**Exercise passage**
---------------
While the Johns Hopkins University, Baltimore, is the lead American partner, 46 researchers are Indians. The finding, to be published on Thursday in leading British journal Nature as a cover feature titled A Draft Map of the Human Proteome, could offer deeper insight into why humans suffer from diabetes, cancer and cardiac problems among other diseases.
Explaining the study, lead researcher Akhilesh Pandey, who hails from Kanpur and is currently a professor at the Johns Hopkins University and founder director of IOB, Bangalore, said, One can think of the human body as a huge library where each protein is a book. The difficulty is that we dont have a comprehensive catalogue that gives us the titles of the available books and where to find them. We think we now have a good first draft of that comprehensive catalogue.
This is the next big thing that genetic researchers have been waiting for after the human genome project. While researchers had felt that mere sequencing of the genes would unlock the mystery of life, the true potential of the human genome mapping could not be realised. Scientists hit a roadblock as not enough was known about the proteins that translate the genetic information into functional units like enzymes and proteins. Most human diseases and aging happen because proteins and enzymes become dysfunctional nobody fully understands why.
---------------
**Data to examine**
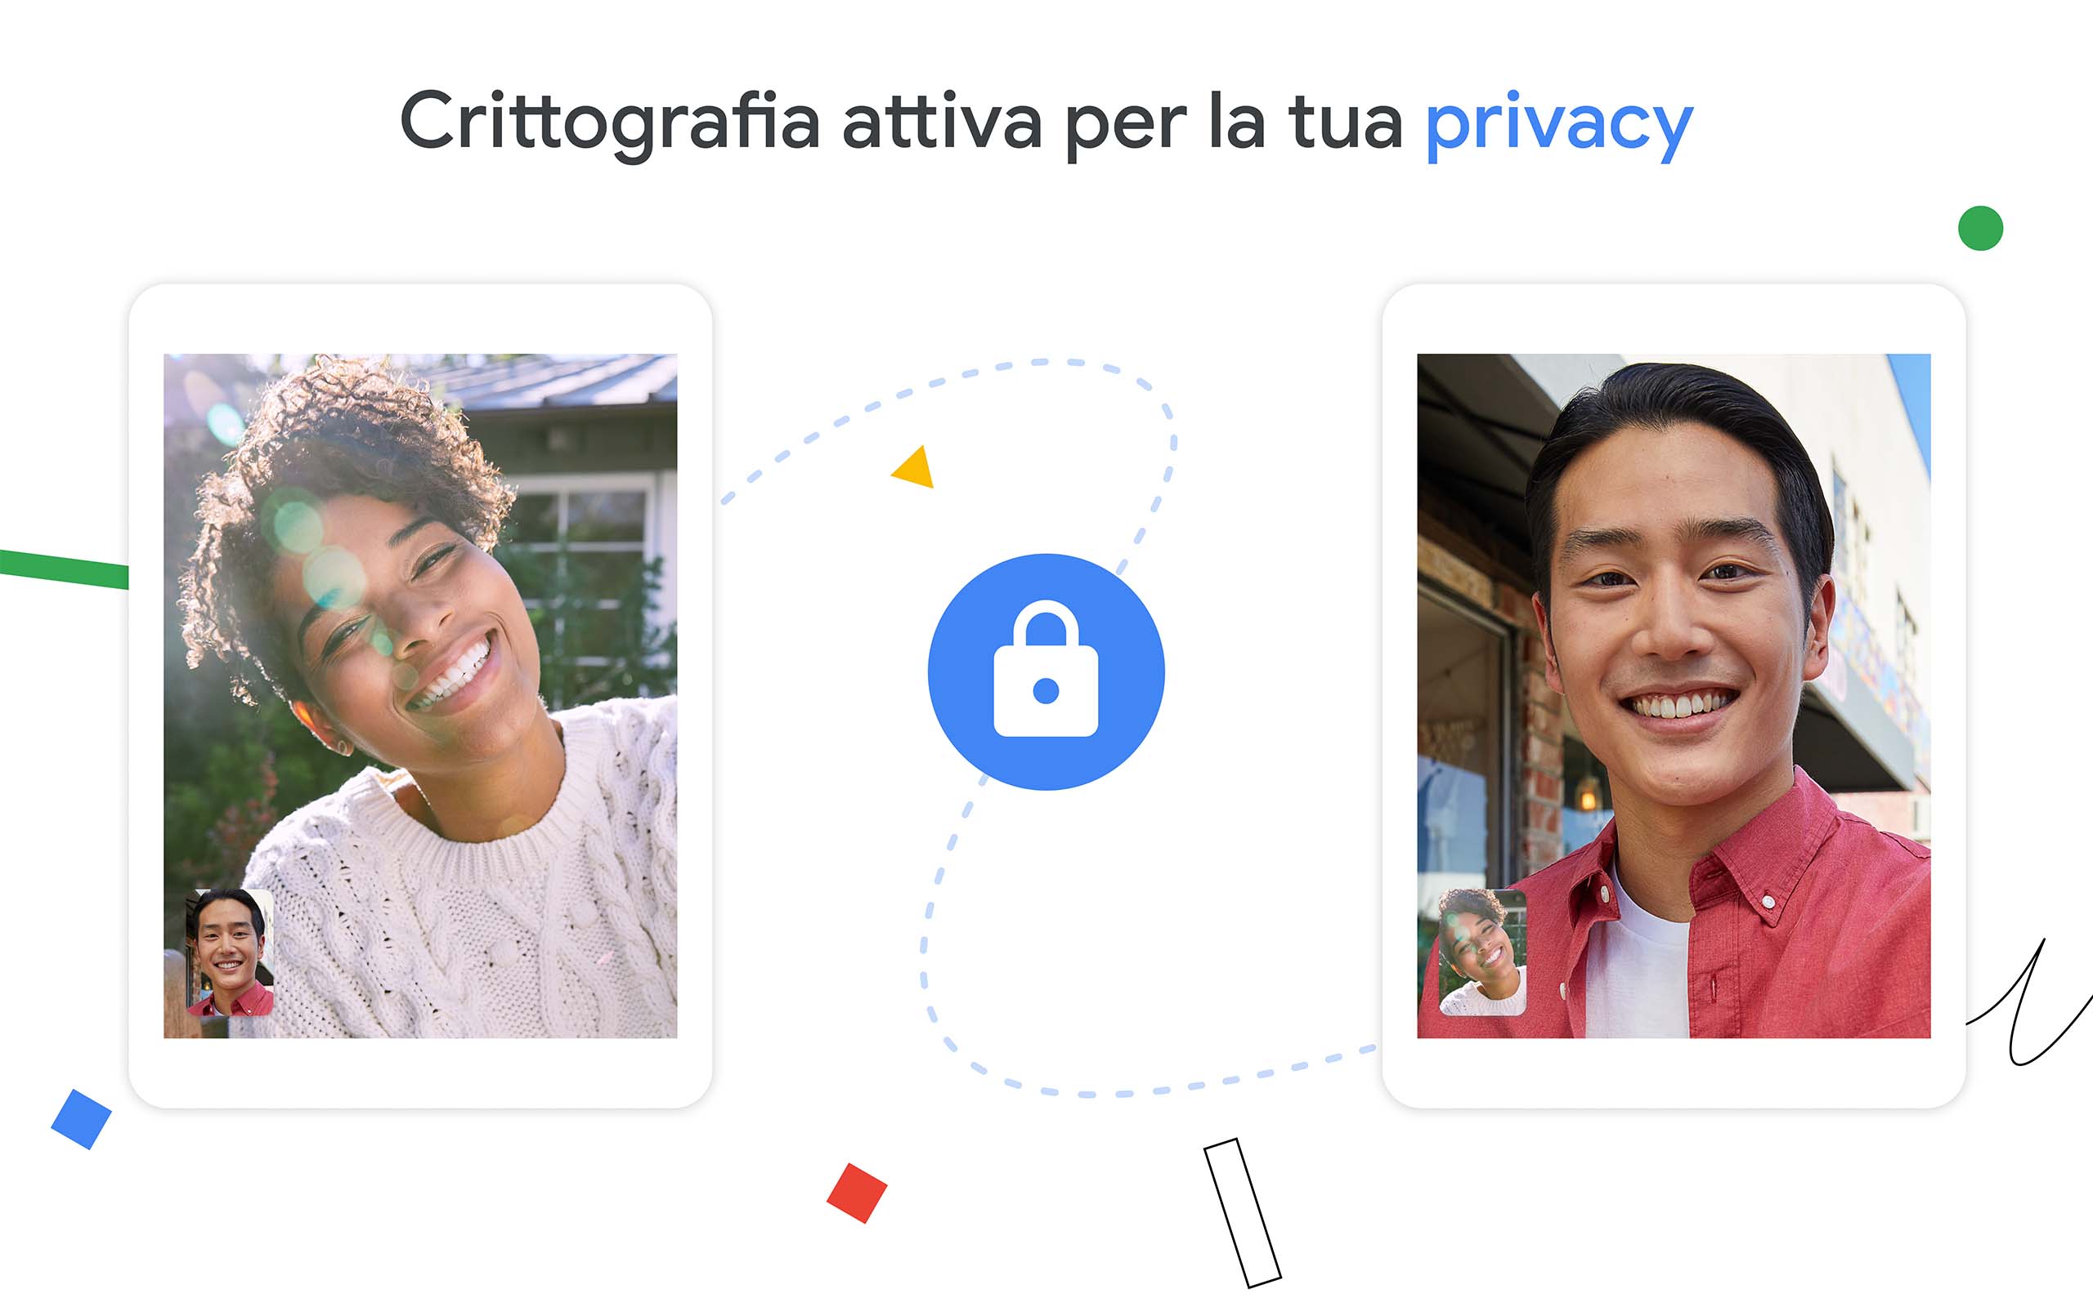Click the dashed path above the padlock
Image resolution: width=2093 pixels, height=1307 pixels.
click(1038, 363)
---------------
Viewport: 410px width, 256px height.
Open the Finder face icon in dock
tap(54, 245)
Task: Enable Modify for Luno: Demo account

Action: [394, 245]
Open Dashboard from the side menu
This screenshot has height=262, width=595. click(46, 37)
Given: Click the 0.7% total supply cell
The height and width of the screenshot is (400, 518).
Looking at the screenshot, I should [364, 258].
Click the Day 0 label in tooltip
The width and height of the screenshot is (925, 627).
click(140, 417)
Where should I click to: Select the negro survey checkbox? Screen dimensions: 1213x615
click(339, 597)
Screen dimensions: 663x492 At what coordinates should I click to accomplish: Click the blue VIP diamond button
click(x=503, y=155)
---------------
**Work task 1**
Using the passage on the human proteome map, explain in one to three sentences why scientists hit a roadblock after the human genome project.
**Work task 2**
Reproduce the part of the passage on the human proteome map starting at "Explaining the study, lead" and ending at "that comprehensive catalogue.".
The lines are separate material and have nothing to do with the text above.

**Written response 1**
Not enough was known about the proteins that translate genetic information into functional units like enzymes and proteins. Because of this, the true potential of human genome mapping could not be realized.

**Written response 2**
Explaining the study, lead researcher Akhilesh Pandey, who hails from Kanpur and is currently a professor at the Johns Hopkins University and founder director of IOB, Bangalore, said, One can think of the human body as a huge library where each protein is a book. The difficulty is that we dont have a comprehensive catalogue that gives us the titles of the available books and where to find them. We think we now have a good first draft of that comprehensive catalogue.